WHAT THE TASK ASKS: Copy out each line containing "Statement" from the entries below.

DATA FOR ANALYSIS:
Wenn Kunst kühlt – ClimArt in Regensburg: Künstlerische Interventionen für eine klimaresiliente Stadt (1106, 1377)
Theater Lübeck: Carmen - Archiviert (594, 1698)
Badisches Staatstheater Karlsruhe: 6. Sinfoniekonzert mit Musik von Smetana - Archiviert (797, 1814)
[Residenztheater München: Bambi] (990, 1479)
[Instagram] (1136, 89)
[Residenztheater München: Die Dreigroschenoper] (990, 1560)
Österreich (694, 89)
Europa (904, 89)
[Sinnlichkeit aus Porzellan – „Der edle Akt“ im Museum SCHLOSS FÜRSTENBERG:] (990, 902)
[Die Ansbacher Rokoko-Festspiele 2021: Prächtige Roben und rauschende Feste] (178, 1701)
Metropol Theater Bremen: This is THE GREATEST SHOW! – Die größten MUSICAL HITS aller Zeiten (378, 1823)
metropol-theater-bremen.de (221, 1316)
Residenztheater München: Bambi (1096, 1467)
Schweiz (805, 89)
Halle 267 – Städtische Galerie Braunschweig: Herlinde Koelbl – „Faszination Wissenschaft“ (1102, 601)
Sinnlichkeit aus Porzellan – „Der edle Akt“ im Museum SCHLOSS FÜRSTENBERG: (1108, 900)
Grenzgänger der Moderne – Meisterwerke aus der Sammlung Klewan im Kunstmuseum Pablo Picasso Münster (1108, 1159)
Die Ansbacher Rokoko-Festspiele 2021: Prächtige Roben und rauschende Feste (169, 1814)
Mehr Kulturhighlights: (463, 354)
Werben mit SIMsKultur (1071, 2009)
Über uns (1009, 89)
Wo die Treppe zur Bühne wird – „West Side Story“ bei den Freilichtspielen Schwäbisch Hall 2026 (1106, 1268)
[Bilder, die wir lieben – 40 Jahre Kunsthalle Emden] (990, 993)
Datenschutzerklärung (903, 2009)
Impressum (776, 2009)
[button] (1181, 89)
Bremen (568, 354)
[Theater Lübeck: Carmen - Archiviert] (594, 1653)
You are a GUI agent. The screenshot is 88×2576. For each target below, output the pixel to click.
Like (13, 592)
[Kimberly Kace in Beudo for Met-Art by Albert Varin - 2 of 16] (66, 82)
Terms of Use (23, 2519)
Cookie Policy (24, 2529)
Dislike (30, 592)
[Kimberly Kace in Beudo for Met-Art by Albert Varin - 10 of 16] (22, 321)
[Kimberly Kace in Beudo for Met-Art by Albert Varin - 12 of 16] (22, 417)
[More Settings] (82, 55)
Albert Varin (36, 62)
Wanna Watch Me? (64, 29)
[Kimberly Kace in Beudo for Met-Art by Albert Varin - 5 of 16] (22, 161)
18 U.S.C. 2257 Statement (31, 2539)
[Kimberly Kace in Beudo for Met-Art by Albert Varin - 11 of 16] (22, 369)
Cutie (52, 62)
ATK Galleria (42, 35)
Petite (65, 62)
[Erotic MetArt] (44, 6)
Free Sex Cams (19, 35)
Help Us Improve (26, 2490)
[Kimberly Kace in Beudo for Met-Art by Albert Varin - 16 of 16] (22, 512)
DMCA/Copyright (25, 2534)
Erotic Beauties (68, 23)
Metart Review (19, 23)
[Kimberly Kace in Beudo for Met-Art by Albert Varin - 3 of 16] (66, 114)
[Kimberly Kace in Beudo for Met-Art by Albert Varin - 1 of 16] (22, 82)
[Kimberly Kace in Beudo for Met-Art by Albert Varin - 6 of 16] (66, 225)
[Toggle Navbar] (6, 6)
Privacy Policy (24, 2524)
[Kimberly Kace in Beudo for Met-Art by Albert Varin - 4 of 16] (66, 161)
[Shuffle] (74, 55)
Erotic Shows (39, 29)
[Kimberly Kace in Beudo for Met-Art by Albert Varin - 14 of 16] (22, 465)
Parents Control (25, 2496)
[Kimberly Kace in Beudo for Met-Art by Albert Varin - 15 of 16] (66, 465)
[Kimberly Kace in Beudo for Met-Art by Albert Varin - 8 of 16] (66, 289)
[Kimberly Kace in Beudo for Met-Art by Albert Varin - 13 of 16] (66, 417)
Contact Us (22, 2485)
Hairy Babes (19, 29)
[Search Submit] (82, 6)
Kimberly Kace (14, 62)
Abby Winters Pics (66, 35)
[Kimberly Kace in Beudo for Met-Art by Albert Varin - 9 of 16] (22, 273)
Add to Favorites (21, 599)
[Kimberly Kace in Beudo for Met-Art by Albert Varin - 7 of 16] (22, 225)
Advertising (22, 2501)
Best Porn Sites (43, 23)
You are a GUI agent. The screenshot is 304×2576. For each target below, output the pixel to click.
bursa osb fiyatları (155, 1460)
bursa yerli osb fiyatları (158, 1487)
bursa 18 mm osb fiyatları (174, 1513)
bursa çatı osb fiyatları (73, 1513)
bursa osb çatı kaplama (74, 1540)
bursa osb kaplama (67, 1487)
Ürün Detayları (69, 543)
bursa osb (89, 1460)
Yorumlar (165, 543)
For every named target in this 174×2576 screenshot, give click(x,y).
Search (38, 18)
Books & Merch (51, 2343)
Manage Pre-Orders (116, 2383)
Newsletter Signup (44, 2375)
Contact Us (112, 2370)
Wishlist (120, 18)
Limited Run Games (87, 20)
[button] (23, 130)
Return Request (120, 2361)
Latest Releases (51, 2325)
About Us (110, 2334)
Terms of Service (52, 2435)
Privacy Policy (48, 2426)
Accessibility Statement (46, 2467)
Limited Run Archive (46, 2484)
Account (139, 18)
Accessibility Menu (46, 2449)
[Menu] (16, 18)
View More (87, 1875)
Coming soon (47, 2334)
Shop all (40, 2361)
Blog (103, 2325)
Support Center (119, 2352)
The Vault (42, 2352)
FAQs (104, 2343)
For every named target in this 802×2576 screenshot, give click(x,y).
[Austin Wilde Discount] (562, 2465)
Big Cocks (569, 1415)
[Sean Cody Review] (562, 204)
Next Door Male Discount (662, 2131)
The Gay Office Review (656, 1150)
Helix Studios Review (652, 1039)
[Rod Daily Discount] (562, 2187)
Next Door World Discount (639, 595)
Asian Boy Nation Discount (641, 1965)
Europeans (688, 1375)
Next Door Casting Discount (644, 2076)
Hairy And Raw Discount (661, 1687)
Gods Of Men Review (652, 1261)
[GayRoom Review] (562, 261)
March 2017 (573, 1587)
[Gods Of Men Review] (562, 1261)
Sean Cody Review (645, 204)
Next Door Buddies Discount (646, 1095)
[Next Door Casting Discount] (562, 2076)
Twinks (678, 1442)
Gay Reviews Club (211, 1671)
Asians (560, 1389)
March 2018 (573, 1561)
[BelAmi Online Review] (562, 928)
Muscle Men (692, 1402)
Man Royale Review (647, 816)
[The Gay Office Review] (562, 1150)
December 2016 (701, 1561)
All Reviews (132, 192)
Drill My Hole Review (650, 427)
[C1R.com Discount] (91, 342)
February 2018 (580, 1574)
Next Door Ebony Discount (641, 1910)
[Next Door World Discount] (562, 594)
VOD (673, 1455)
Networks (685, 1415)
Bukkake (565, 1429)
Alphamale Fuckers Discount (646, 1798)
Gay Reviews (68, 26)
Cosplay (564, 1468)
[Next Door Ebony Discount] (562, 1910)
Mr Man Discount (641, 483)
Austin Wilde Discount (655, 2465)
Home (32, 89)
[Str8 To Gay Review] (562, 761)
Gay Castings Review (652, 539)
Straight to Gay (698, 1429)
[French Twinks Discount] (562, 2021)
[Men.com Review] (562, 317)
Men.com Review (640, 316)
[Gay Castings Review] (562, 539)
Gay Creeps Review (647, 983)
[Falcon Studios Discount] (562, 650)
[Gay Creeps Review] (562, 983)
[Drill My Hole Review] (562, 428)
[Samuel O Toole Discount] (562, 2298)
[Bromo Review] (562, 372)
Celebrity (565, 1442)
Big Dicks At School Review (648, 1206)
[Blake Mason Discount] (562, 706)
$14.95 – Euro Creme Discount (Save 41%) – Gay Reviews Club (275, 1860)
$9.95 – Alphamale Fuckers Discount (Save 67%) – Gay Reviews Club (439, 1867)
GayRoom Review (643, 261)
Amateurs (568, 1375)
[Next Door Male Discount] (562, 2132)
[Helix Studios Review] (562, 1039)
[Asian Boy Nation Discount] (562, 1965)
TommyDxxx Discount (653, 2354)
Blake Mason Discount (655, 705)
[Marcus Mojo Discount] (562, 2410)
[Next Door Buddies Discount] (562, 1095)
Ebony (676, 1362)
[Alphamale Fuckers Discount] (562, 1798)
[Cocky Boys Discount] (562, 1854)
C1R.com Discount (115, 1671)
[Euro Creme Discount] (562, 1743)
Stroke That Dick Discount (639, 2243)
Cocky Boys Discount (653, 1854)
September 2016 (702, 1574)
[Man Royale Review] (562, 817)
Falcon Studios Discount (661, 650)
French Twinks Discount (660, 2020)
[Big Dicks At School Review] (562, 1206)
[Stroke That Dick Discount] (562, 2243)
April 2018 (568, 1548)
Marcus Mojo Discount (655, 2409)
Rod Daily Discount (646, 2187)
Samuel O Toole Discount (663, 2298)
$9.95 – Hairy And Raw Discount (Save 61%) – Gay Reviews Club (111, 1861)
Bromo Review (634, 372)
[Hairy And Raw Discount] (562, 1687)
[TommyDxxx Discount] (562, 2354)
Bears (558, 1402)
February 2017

ANSWER TO THIS TASK:
18 U.S.C. 2257 Statement (31, 2539)
Accessibility Statement (46, 2467)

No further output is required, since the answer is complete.